The request: Rewrite all the data below, swapping "Events" for "Activity" and changing nothing else. Leave the pictures out of your answer.

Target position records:
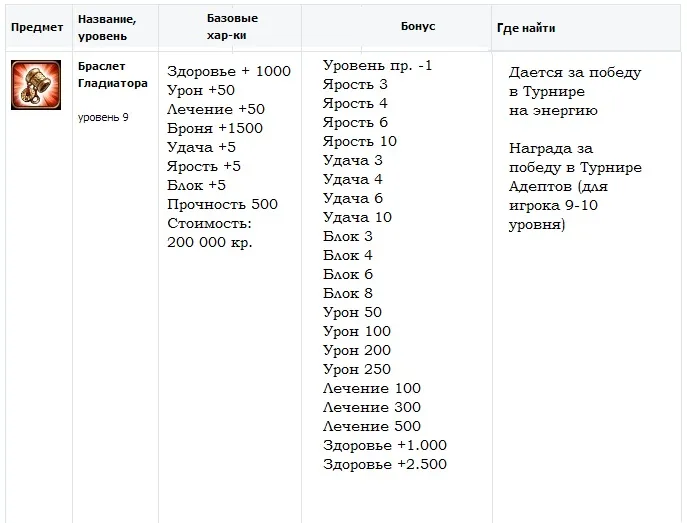The width and height of the screenshot is (687, 523).
Task: Click the "уровень 9" level text
Action: pyautogui.click(x=103, y=117)
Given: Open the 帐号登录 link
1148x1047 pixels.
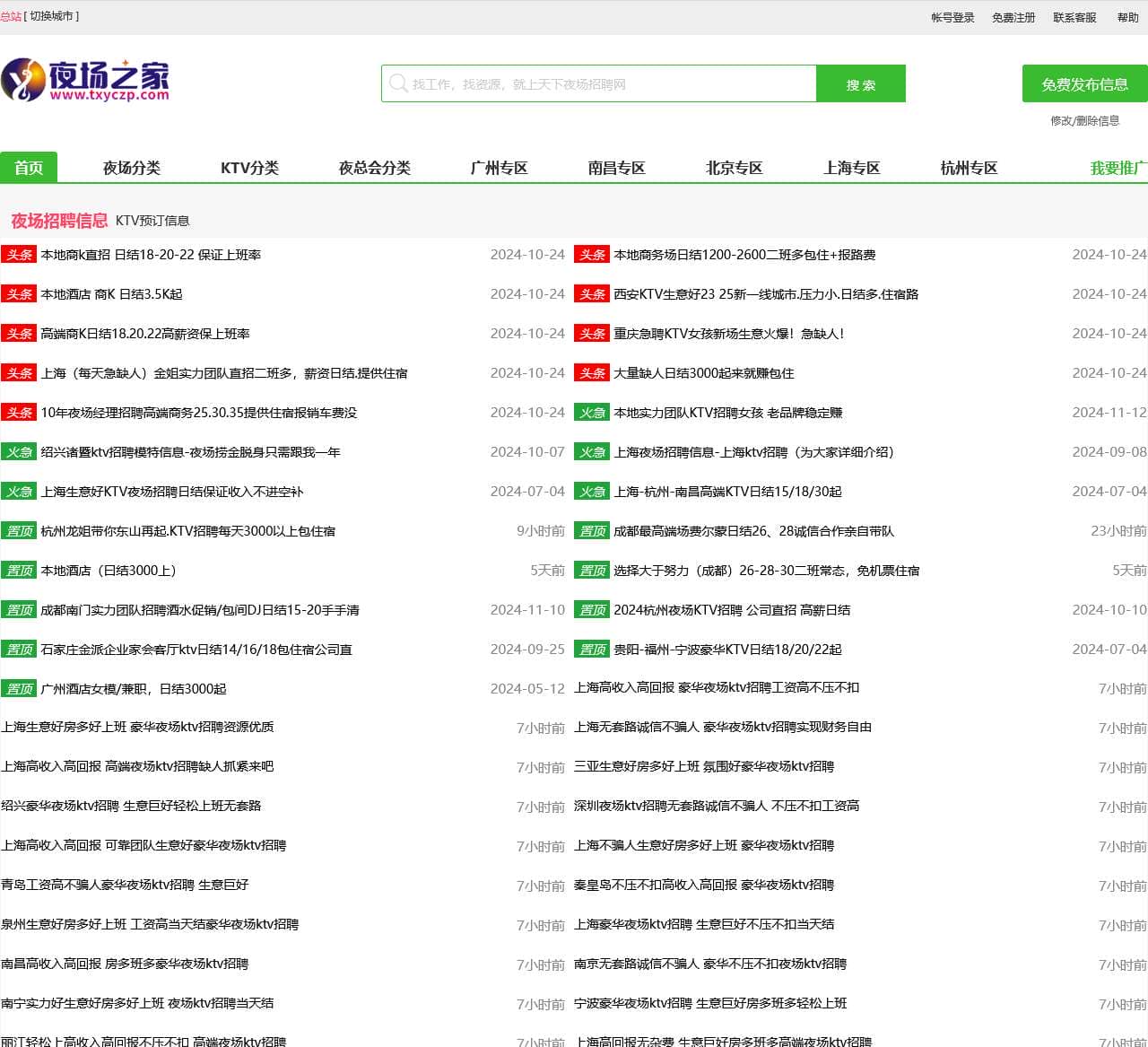Looking at the screenshot, I should click(x=952, y=17).
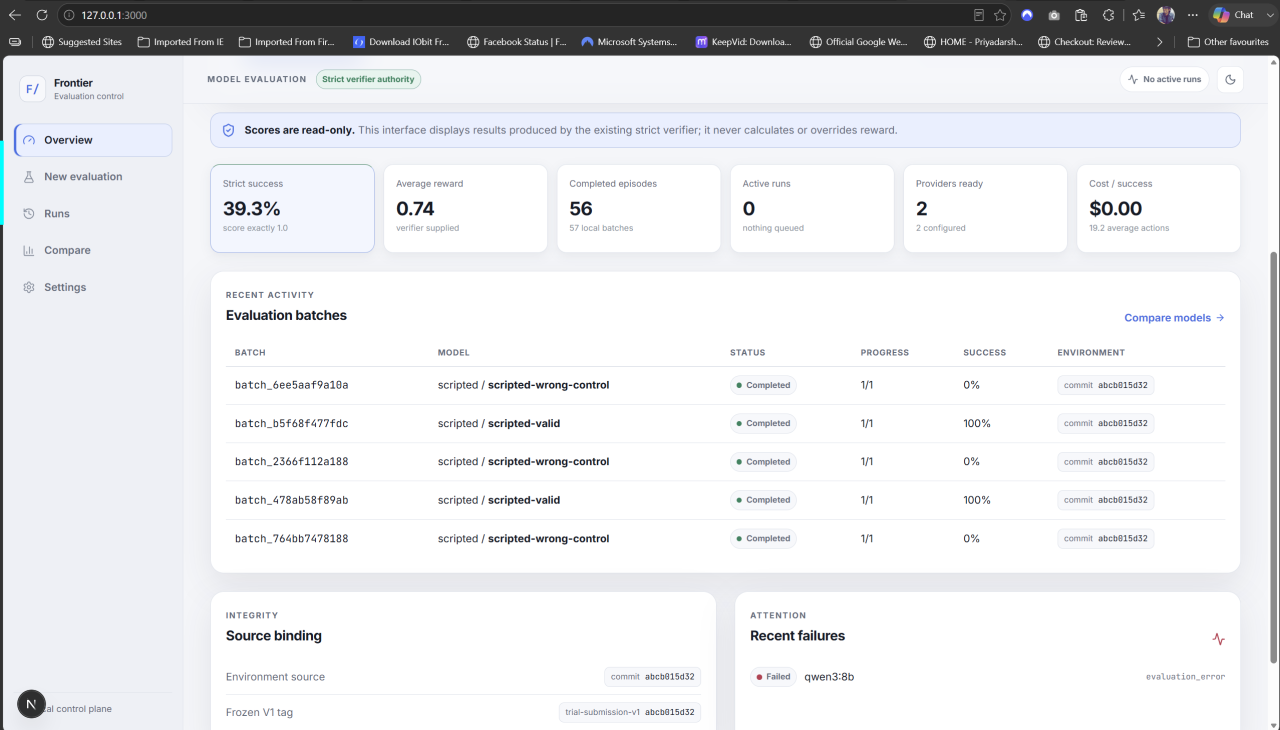Image resolution: width=1280 pixels, height=730 pixels.
Task: Reload the page with the refresh icon
Action: point(42,15)
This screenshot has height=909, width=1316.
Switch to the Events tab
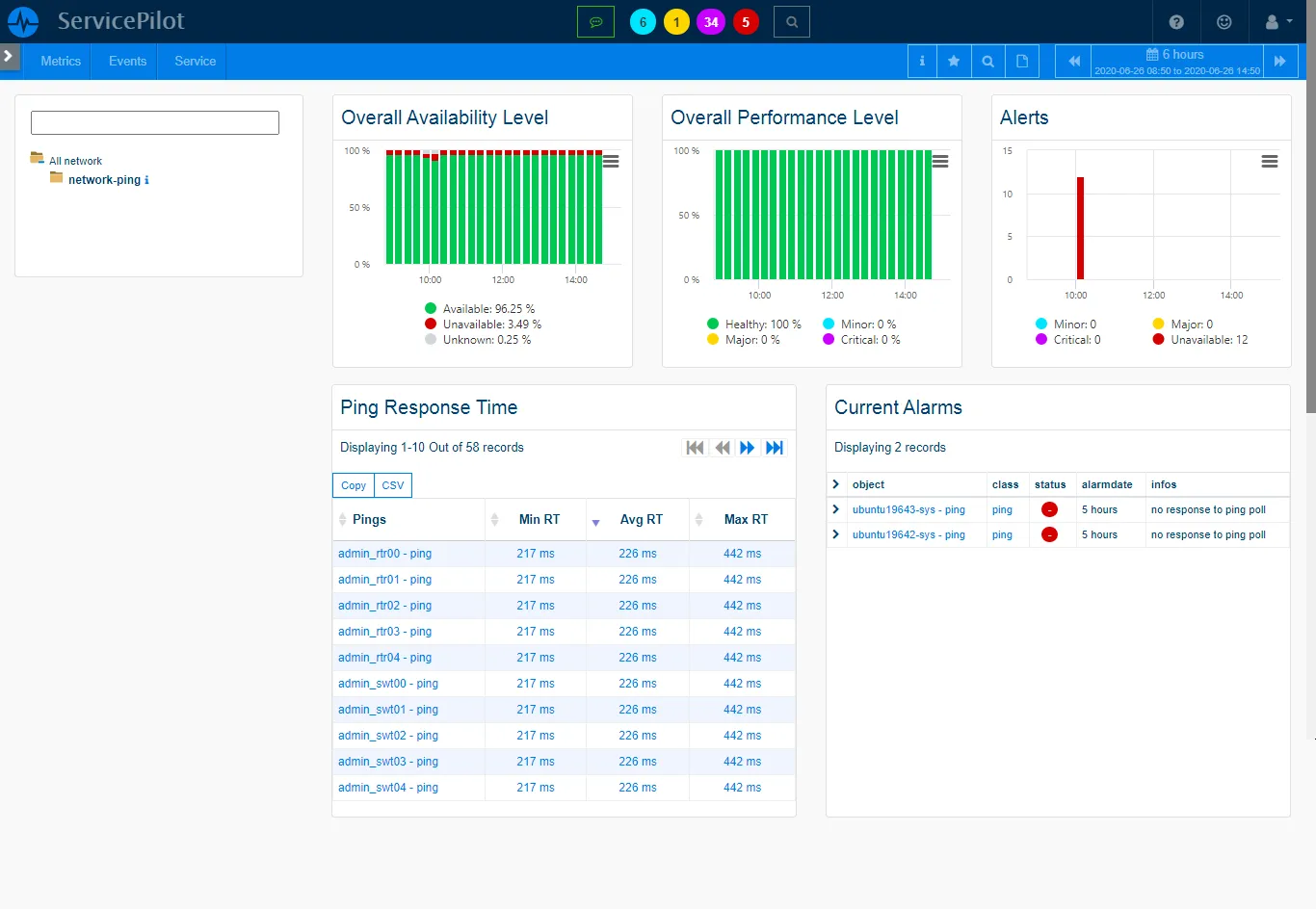click(x=125, y=61)
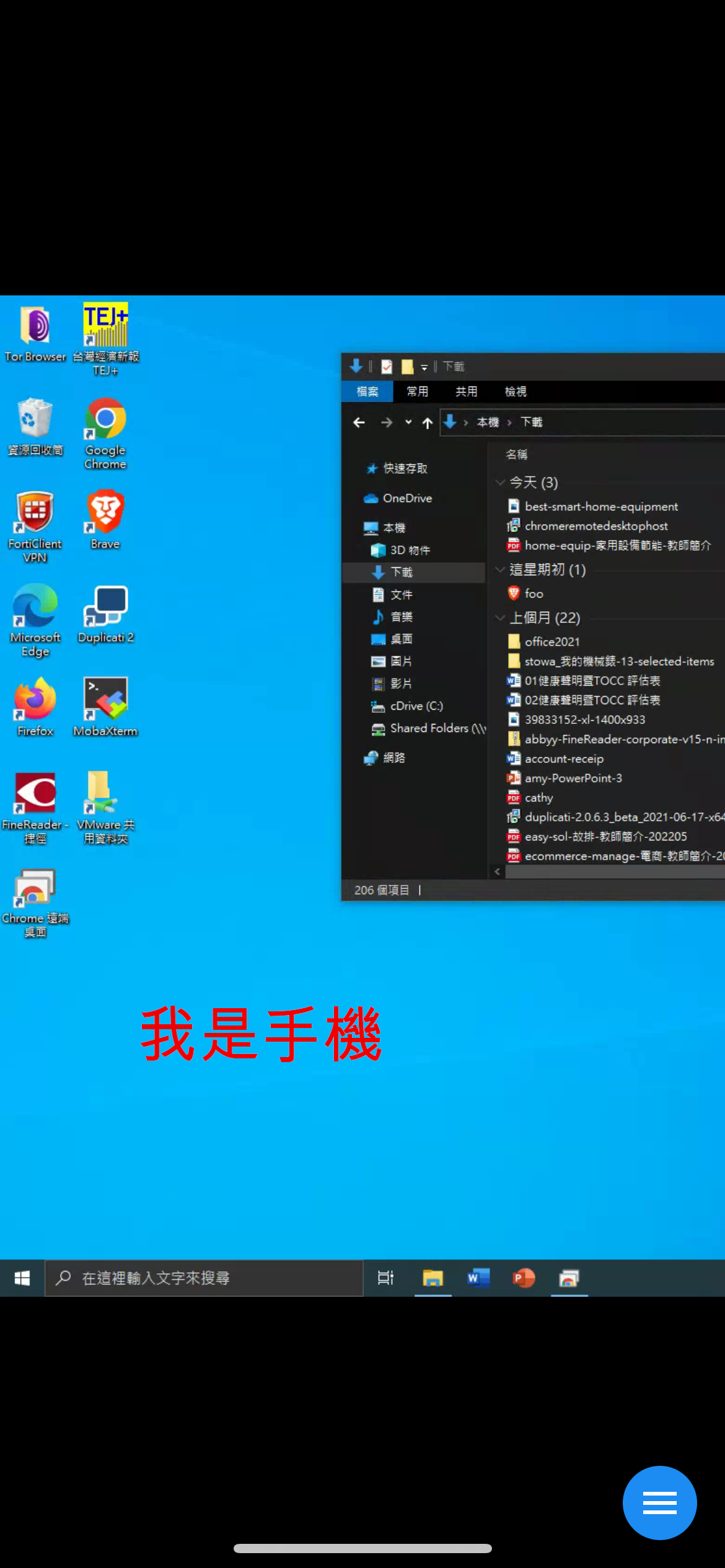The height and width of the screenshot is (1568, 725).
Task: Go up one folder level
Action: 428,422
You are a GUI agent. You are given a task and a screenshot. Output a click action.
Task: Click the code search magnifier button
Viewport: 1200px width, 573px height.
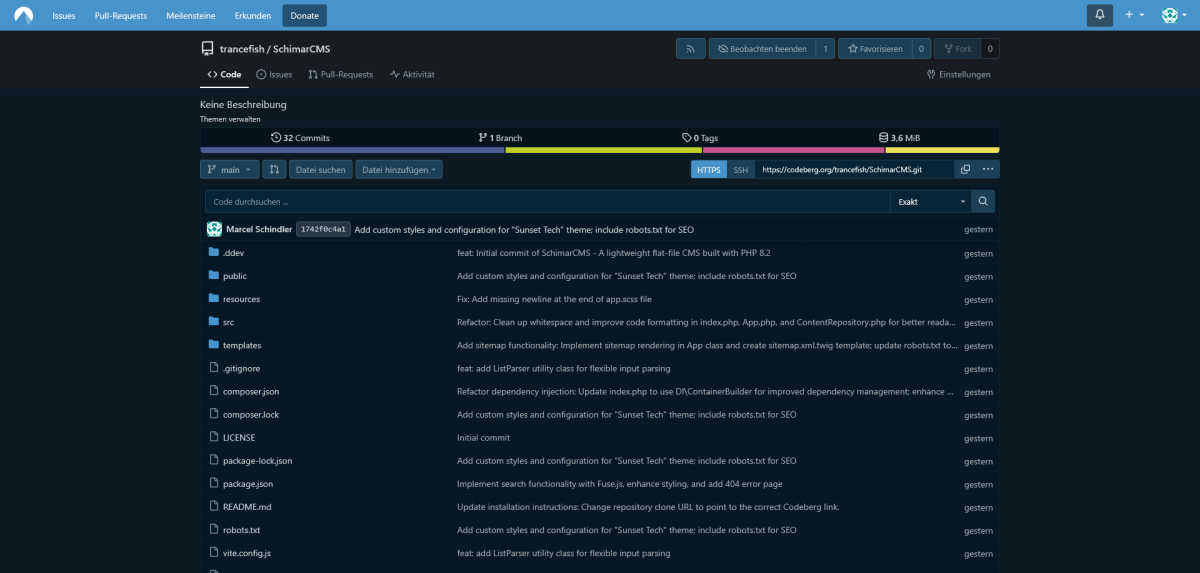[983, 201]
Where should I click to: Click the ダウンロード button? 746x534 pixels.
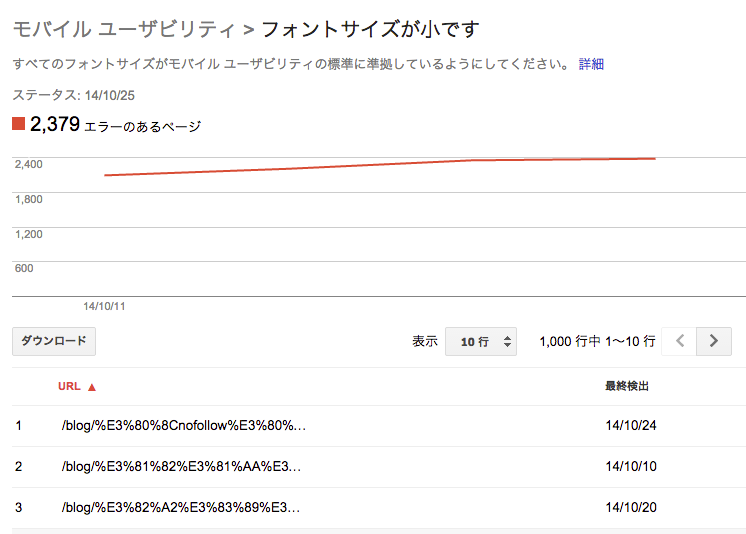(54, 341)
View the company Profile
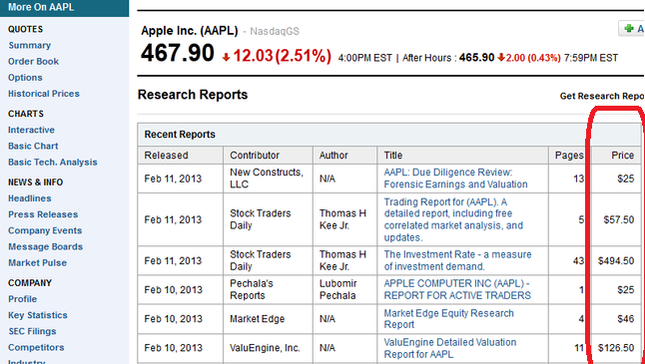 (x=23, y=299)
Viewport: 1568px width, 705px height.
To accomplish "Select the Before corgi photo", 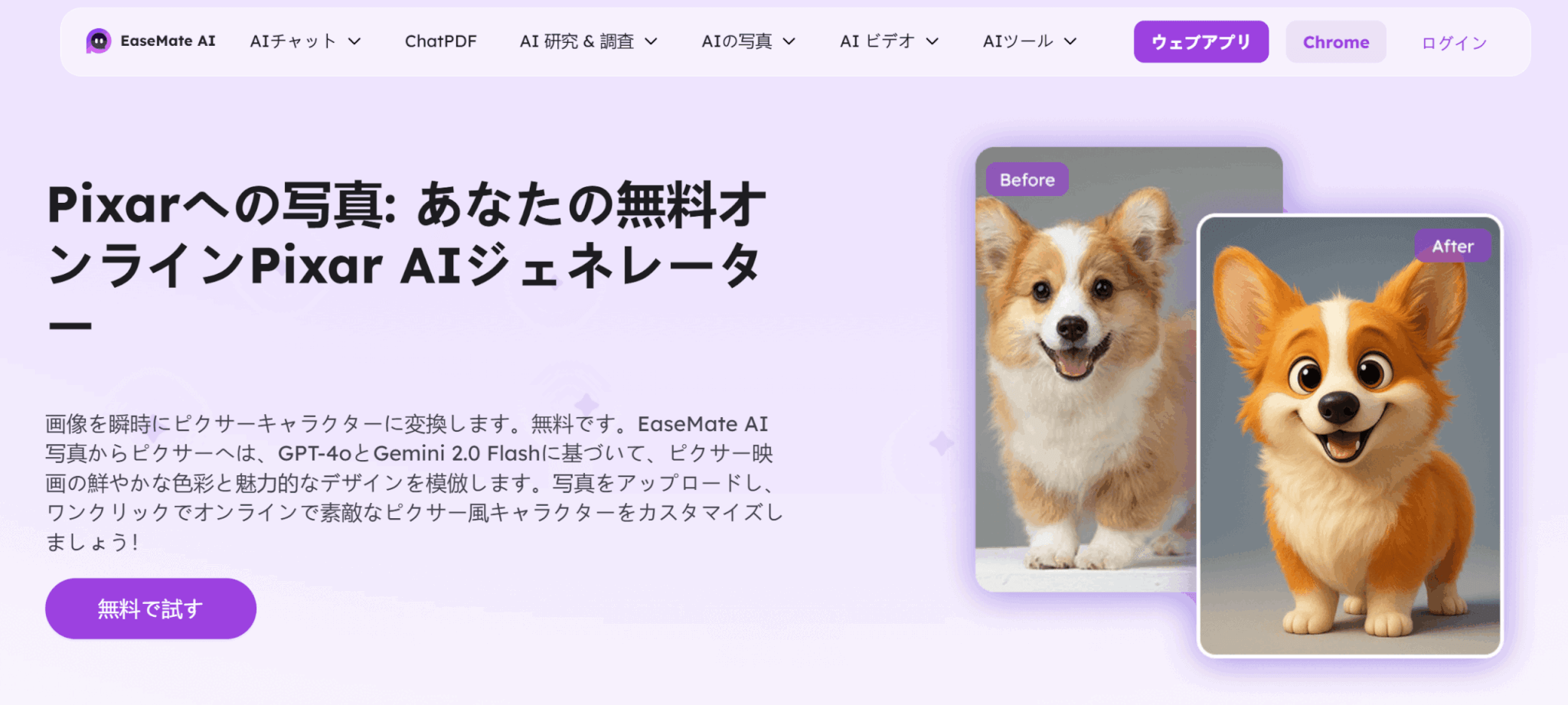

Result of this exercise:
The width and height of the screenshot is (687, 523).
Task: Click the "уровень 9" level text
Action: pyautogui.click(x=103, y=117)
Given: Open the 帐号登录 link
1148x1047 pixels.
Looking at the screenshot, I should click(x=952, y=17).
Image resolution: width=1280 pixels, height=730 pixels.
Task: Reload the page with the refresh icon
Action: point(42,15)
This screenshot has height=909, width=1316.
Switch to the Activity tab
click(x=125, y=61)
The height and width of the screenshot is (1568, 725).
Task: Go up one folder level
Action: 428,422
You are a GUI agent. You are given a task and a screenshot. Output a click action.
Task: Click the code search magnifier button
Viewport: 1200px width, 573px height.
[983, 201]
Where should I click to: Click the ダウンロード button? 746x534 pixels.
(54, 341)
View the company Profile
 (x=23, y=299)
Viewport: 1568px width, 705px height.
To accomplish "Select the Before corgi photo", 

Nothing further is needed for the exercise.